Art. 9º - Compete ao IAP no Programa de Voluntariado:
- Instituir coordenação para gerenciamento do Programa de Voluntariado conforme disposto no artigo 4º desta Portaria;
- Normatizar o funcionamento do Programa de Voluntariado;
- Capacitar os gerentes de unidades de conservação e os coordenadores das atividades relativas ao Programa;
- Divulgar o Programa, disponibilizando as informações para adesão via internet;
- Credenciar os voluntários através da Coordenação para gerenciamento do Programa;
- Disponibilizar estruturas físicas, equipamentos e materiais informativos das unidades de conservação, para que os voluntários possam desenvolver seus trabalhos;
- Capacitar os voluntários e direcionar os trabalhos a serem desenvolvidos;
- Criar e disponibilizar a cartilha para os Voluntários;
- Disponibilizar crachá, camiseta ou colete que identifique o Voluntário;
- Promover encontros, seminários ou palestras para os voluntários;
- Emitir certificado referente ao desenvolvimento das atividades do voluntário, bem como emitir carta de apresentação;
- Providenciar meios de transporte, alimentação e hospedagem para os voluntários, quando do desenvolvimento das atividades fora da cidade de sua residência. Alimentação e hospedagem se darão em alojamentos situados nas unidades de conservação. O transporte se dará por meio rodoviário, a partir do município sede do Escritório Regional do IAP responsável pela administração da unidade de conservação, sendo que deslocamentos inter-regionais eventualmente poderão ser autorizados pelo IAP;
- Prover recursos financeiros para cobrir despesas referentes ao desenvolvimento de atividades voluntárias;
- Buscar parcerias para o desenvolvimento do programa;
- Fornecer seguro de acidentes pessoais ao Voluntário, durante a sua permanência na Unidade de Conservação.

Art. 10 - A participação no Programa de Voluntariado deverá ser através do desenvolvimento de atividades em unidades de conservação ou em mutirões organizados para o desenvolvimento ações pontuais específicas.

Art. 11 - Os interessados poderão candidatar-se ao Programa nas seguintes modalidades:
- Individualmente para atuar em unidades de conservação;
- Em mutirão para o desenvolvimento de atividades pontuais específicas;
- Empresas ou instituições sem fins lucrativos em parceria com o IAP para o desenvolvimento de atividades ambientais conjunta.

Art. 12 – A resolução de problemas relativos aos voluntários deverão ser realizadas juntamente com o técnico responsável pelo desenvolvimento da atividade.

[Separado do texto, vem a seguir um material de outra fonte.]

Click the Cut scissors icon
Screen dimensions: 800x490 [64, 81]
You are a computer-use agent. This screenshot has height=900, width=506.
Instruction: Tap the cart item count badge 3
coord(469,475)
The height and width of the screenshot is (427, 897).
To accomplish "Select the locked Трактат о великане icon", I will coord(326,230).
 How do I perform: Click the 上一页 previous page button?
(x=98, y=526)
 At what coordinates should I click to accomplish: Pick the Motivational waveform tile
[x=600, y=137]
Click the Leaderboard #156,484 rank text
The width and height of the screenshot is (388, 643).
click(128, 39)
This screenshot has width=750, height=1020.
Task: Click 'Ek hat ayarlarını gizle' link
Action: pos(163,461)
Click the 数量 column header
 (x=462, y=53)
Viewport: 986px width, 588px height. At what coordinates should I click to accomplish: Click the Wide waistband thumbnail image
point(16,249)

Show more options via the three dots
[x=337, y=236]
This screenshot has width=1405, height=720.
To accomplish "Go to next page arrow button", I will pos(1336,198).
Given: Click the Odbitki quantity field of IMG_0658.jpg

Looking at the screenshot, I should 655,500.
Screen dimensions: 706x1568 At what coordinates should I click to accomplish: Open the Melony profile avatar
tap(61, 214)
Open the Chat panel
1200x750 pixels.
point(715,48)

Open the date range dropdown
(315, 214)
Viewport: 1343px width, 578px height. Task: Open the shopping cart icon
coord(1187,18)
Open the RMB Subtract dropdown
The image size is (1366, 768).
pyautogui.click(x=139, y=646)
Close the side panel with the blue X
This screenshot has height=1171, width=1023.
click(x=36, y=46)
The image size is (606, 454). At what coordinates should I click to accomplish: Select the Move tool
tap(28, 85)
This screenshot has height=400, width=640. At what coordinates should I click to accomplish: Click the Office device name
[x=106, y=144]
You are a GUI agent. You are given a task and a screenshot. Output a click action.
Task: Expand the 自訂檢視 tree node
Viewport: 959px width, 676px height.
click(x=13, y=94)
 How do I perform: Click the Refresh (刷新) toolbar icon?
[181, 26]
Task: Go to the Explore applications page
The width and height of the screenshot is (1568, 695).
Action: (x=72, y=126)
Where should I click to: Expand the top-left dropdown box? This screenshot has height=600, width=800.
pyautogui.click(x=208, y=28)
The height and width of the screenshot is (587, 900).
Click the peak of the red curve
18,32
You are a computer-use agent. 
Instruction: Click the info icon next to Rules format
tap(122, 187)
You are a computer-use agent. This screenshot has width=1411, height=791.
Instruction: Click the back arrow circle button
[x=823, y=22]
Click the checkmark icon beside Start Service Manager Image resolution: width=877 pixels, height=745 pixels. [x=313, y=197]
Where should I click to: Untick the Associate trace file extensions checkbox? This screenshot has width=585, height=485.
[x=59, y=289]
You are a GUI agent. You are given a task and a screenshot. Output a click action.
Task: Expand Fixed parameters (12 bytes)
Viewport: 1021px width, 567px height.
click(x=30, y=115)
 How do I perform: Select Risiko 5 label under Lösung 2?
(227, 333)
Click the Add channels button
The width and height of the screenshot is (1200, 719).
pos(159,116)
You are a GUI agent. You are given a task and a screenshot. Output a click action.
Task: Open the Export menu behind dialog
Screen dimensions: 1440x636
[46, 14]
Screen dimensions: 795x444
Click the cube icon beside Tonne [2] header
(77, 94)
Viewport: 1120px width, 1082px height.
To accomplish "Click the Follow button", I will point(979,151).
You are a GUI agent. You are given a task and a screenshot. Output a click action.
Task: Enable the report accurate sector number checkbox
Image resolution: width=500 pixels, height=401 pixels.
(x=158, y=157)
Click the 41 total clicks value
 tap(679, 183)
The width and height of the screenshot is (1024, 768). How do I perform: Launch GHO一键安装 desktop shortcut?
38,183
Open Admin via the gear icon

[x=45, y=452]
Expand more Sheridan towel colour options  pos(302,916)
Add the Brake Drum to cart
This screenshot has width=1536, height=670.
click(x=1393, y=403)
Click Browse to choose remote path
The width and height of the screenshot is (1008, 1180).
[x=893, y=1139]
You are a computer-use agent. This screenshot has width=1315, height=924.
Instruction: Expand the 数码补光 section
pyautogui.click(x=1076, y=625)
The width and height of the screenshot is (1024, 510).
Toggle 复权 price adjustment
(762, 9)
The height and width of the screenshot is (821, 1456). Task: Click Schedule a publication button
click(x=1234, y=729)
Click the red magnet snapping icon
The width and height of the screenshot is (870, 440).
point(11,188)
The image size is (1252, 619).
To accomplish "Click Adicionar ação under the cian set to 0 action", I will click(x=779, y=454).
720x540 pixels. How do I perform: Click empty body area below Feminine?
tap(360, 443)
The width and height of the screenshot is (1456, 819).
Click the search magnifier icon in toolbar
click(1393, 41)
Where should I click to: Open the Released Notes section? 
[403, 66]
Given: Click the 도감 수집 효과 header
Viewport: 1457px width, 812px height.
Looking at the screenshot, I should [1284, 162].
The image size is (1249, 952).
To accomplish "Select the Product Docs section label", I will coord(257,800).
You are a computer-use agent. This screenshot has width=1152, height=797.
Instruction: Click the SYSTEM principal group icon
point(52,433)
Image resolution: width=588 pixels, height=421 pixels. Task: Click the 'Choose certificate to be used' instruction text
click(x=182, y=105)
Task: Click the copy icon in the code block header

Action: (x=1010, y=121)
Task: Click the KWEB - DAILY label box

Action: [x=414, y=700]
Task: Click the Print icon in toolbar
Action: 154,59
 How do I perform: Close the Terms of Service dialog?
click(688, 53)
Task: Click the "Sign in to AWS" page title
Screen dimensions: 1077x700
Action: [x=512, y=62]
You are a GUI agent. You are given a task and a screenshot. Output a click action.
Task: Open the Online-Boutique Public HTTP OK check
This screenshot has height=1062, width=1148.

Art. 13 - O gerente da unidade de conservação ou o coordenador do mutirão, deverá encaminhar para aprovação da Coordenação do Programa, proposta de ação definindo: períodos, atividades, números de voluntários necessários, escala de trabalho, materiais e recursos financeiros necessários.

Art. 14 - As ações voluntárias deverão ser descentralizadas e administradas através dos Escritórios Regionais do IAP, de acordo com a necessidade de cada unidade de conservação, sob a supervisão da Coordenação do Programa.

Art. 15 – O Termo de Adesão deverá ter no máximo um ano de duração, podendo ser prorrogado conforme entendimento das partes interessadas.

Art. 16 - O Programa de Voluntariado deverá ser avaliado através de encontro anual, com a participação da Coordenação do Programa, dos gerentes de unidades de conservação e dos coordenadores de mutirões.

Art. 17 - Qualquer eventualidade em relação ao Programa de Voluntariado deverá ser comunicada imediatamente à Coordenação do Programa e ao Departamento de Unidades de Conservação.

Art. 18 - O IAP deverá publicar Edital das Unidades de Conservação, as quais dispõem de estrutura para desenvolvimento do Programa, especificando número de vagas para voluntários e atividades.

Art. 19 - A adesão do Voluntário ao Programa deverá ser espontânea e gratuita não gerando qualquer vínculo trabalhista ou previdenciário.